### REQUIREMENT:
Convert the material below, from the line containing "Task: Click the edit icon for employee Buyer" through the end, into a JSON list of strings with one string per line, skipping blank lines. Omit the pictures from your answer.

### MATERIAL PROVIDED:
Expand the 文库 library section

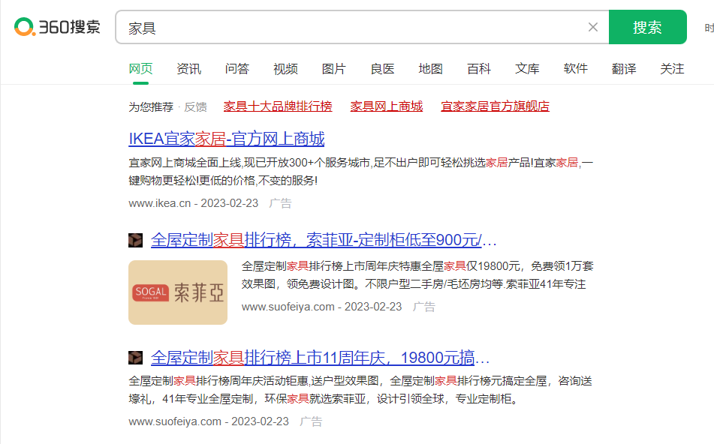(527, 68)
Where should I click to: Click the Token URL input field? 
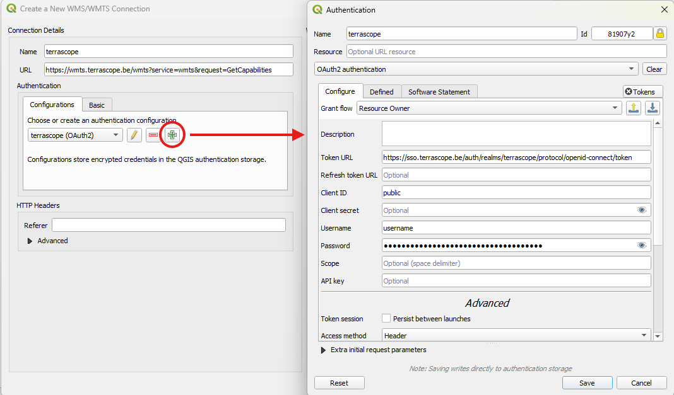coord(516,157)
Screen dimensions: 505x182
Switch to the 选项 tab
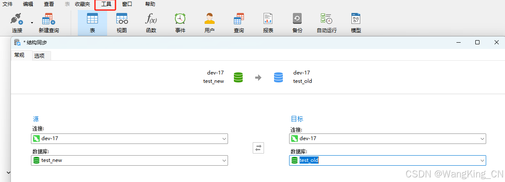tap(39, 56)
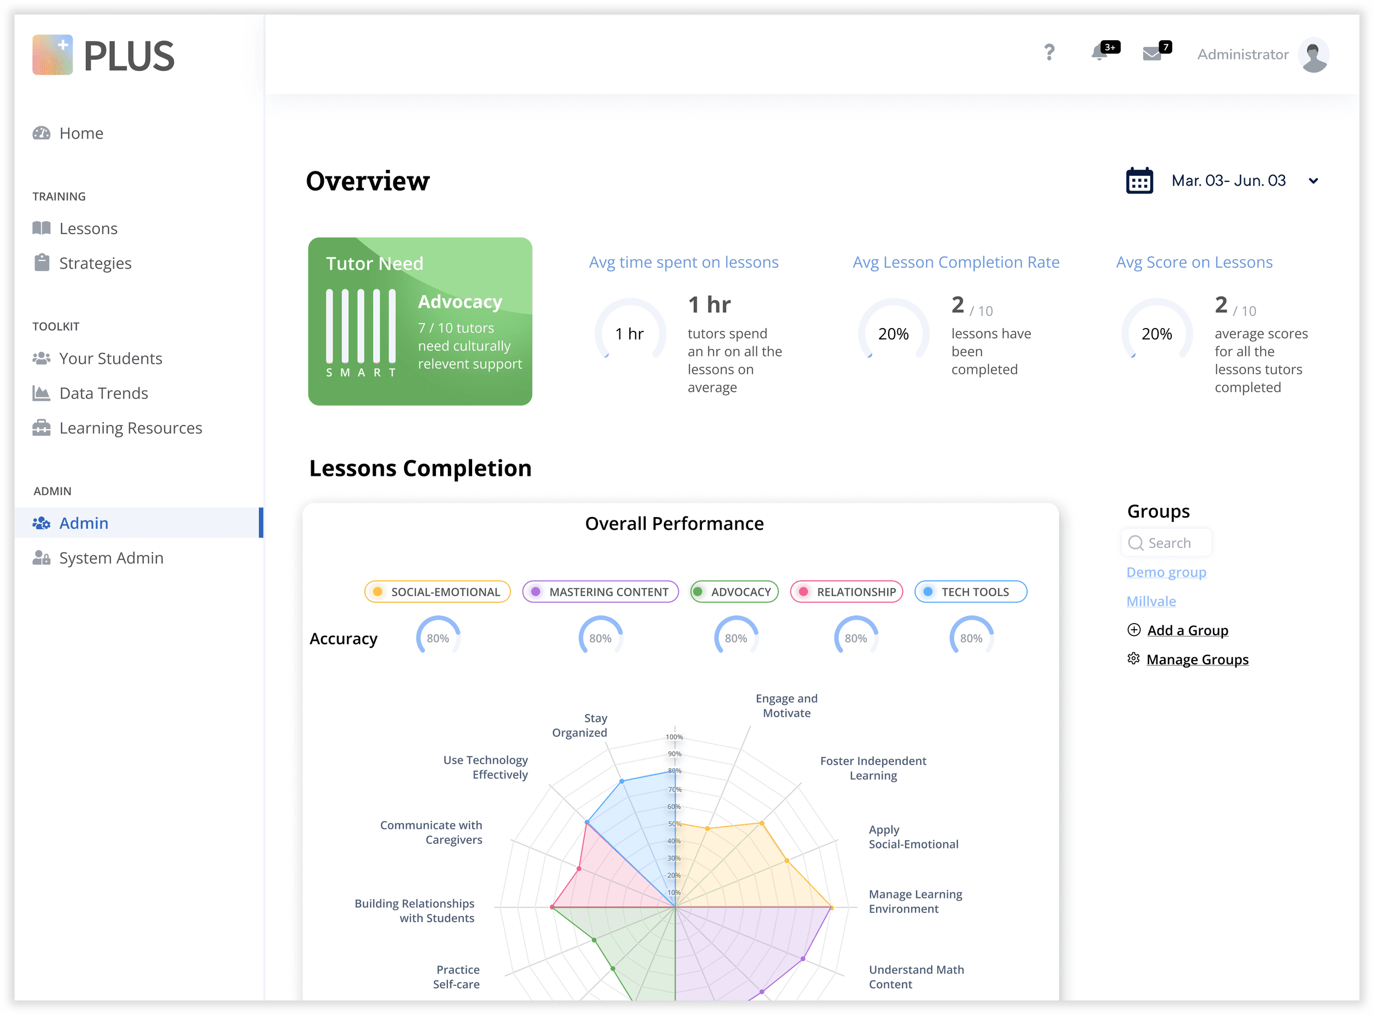This screenshot has height=1015, width=1374.
Task: Toggle the MASTERING CONTENT legend chip
Action: coord(600,592)
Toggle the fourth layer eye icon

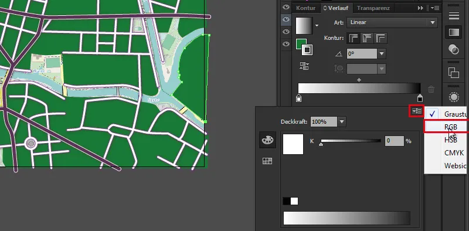pyautogui.click(x=286, y=45)
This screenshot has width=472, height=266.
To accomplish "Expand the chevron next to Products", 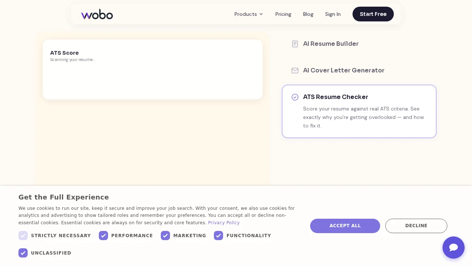I will [x=261, y=14].
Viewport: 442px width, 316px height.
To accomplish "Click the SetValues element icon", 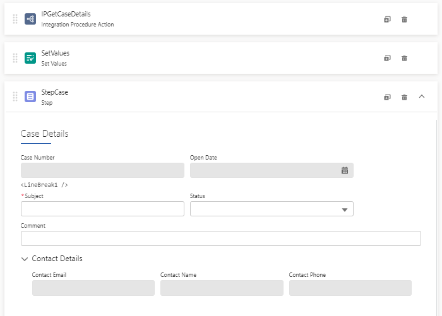I will (x=30, y=58).
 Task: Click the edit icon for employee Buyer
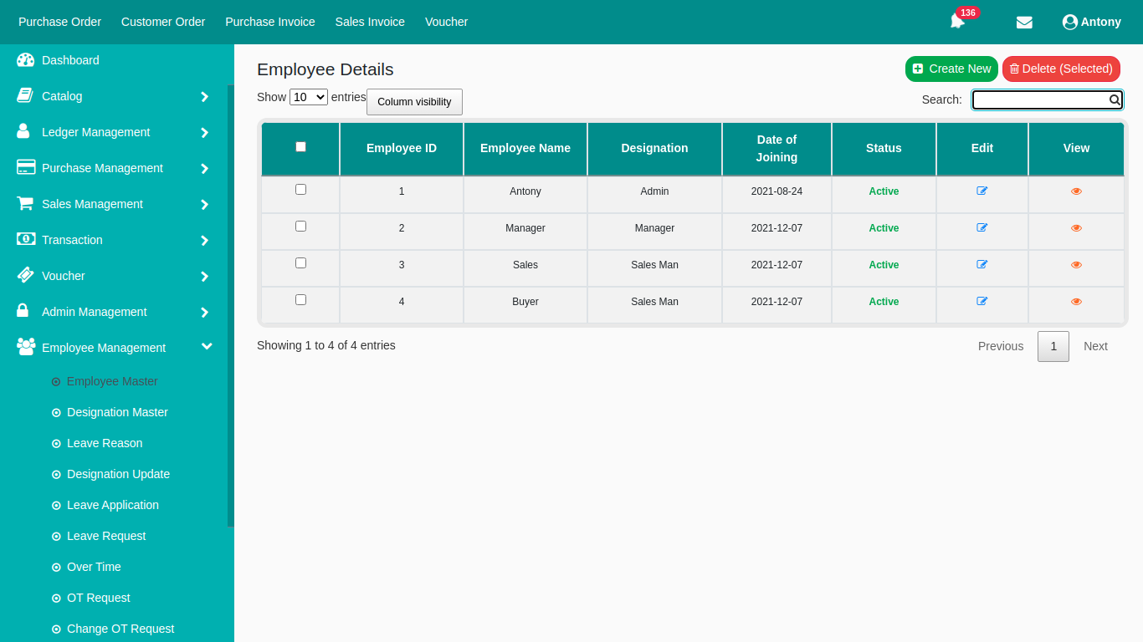[x=982, y=302]
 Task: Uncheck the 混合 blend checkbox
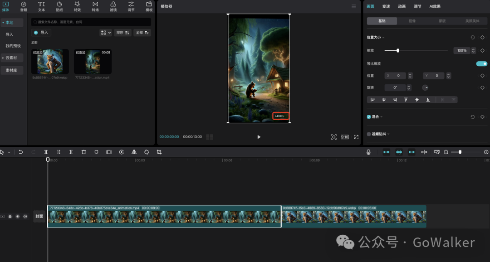point(369,117)
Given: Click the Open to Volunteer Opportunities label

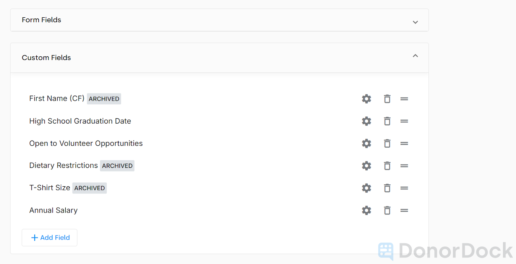Looking at the screenshot, I should pos(86,143).
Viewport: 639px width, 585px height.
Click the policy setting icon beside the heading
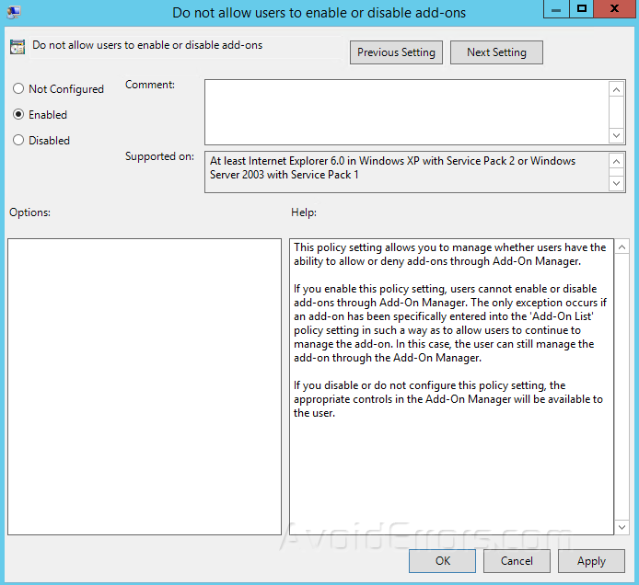pyautogui.click(x=17, y=48)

### OUTPUT FOR THIS EXERCISE:
[
  " Task: Click the edit icon for employee Buyer",
  "[x=982, y=302]",
  " Task: Uncheck the 混合 blend checkbox",
  "point(369,117)",
  "Given: Click the Open to Volunteer Opportunities label",
  "Looking at the screenshot, I should pos(86,143).",
  "Viewport: 639px width, 585px height.",
  "Click the policy setting icon beside the heading",
  "pyautogui.click(x=17, y=48)"
]